Tuesday, 6 December 2022

The Mathematics of Bellringing

Today I attended a U3A Online Learning Event

The Maths of Bell Ringing given by the mathematician and bell-ringer John Harrison from Wokingham.


There were over 160 attendees on the Zoom call where John took us through a presentation about bell ringing changes, how they are presented and how they are composed.


John quickly took us through the basics of the possible permutations of different numbers of bells and how a method of changes is composed. I've no idea how bell ringing conductors manage to memorise these things!

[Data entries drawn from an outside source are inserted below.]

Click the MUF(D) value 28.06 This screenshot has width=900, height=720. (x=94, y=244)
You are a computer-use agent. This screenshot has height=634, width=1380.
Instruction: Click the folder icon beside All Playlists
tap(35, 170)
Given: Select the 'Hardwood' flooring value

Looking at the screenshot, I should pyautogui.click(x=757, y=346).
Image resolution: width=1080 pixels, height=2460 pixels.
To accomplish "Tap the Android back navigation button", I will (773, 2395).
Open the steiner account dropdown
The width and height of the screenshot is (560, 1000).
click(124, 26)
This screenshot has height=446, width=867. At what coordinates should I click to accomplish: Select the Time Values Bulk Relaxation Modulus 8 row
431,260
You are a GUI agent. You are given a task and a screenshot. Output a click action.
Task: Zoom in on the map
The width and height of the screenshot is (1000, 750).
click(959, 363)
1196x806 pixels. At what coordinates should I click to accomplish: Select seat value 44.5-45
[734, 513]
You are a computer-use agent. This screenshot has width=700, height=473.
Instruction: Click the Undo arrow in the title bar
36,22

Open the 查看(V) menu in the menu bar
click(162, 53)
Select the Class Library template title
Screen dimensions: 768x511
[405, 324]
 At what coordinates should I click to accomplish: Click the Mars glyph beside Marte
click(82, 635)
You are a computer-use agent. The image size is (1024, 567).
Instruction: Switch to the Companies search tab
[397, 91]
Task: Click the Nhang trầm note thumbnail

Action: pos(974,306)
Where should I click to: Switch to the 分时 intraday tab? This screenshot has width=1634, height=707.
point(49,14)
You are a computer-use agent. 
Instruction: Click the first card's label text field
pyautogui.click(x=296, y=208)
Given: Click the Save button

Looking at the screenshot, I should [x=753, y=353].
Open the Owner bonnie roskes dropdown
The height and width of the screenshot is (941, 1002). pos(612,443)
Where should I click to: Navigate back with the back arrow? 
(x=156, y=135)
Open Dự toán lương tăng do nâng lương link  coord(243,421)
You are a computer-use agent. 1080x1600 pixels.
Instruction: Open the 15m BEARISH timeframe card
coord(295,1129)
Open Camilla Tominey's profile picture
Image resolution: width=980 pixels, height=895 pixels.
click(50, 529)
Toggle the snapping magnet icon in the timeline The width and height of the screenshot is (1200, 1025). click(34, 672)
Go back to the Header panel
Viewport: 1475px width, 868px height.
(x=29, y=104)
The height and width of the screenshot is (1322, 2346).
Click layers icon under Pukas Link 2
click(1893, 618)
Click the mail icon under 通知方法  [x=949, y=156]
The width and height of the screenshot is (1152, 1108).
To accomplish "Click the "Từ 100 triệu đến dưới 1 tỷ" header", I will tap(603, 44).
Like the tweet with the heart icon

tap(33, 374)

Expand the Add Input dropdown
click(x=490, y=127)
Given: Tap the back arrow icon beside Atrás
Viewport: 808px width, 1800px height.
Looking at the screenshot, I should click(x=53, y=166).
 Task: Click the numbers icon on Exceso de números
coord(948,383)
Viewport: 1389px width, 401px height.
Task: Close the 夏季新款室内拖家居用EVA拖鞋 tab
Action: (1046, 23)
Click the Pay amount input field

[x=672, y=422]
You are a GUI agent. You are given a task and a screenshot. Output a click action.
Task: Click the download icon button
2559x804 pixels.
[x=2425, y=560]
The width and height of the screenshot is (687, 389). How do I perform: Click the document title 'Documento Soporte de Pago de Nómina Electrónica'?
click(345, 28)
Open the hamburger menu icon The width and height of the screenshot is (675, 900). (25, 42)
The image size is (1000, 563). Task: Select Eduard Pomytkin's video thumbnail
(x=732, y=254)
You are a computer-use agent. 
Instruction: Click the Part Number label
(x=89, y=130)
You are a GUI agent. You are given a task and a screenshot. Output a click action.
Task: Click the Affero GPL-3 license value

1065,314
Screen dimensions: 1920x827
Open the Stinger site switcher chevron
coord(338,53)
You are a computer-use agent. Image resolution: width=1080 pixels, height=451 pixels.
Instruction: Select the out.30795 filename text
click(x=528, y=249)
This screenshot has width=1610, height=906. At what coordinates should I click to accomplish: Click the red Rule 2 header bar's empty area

Along the way he delved into group theory and then the mapping of into multi-dimensional representations, which you can read about on his website here. And this is what his website says about the talk:

"All forms of music show some mathematical structure in scales, chords and rhythm. English-style change-ringing is a very special type of music. It has no chords and no variation in rhythm, but it is underpinned by some elegant and fascinating mathematics. The continually changing sequences that constitute the music use what mathematicians call permutative group theory, which also appears in areas as diverse as cryptography and the solutions to Rubik’s Cube. The principles of group theory were formalised in the 19th century, but ringers were using them 200 years earlier without being aware of it. This talk explains the mathematical principles behind change ringing. They flow from the physical constraints on a swinging bell, from the desire for patterns that can be executed from memory, and from the concept of ‘truth’, which is unique to change ringing. The talk concludes with an explanation of the models  that I built in 1968. This talk was first given to the Wokingham U3A Maths Group, You don't need a strong mathematical background to enjoy it."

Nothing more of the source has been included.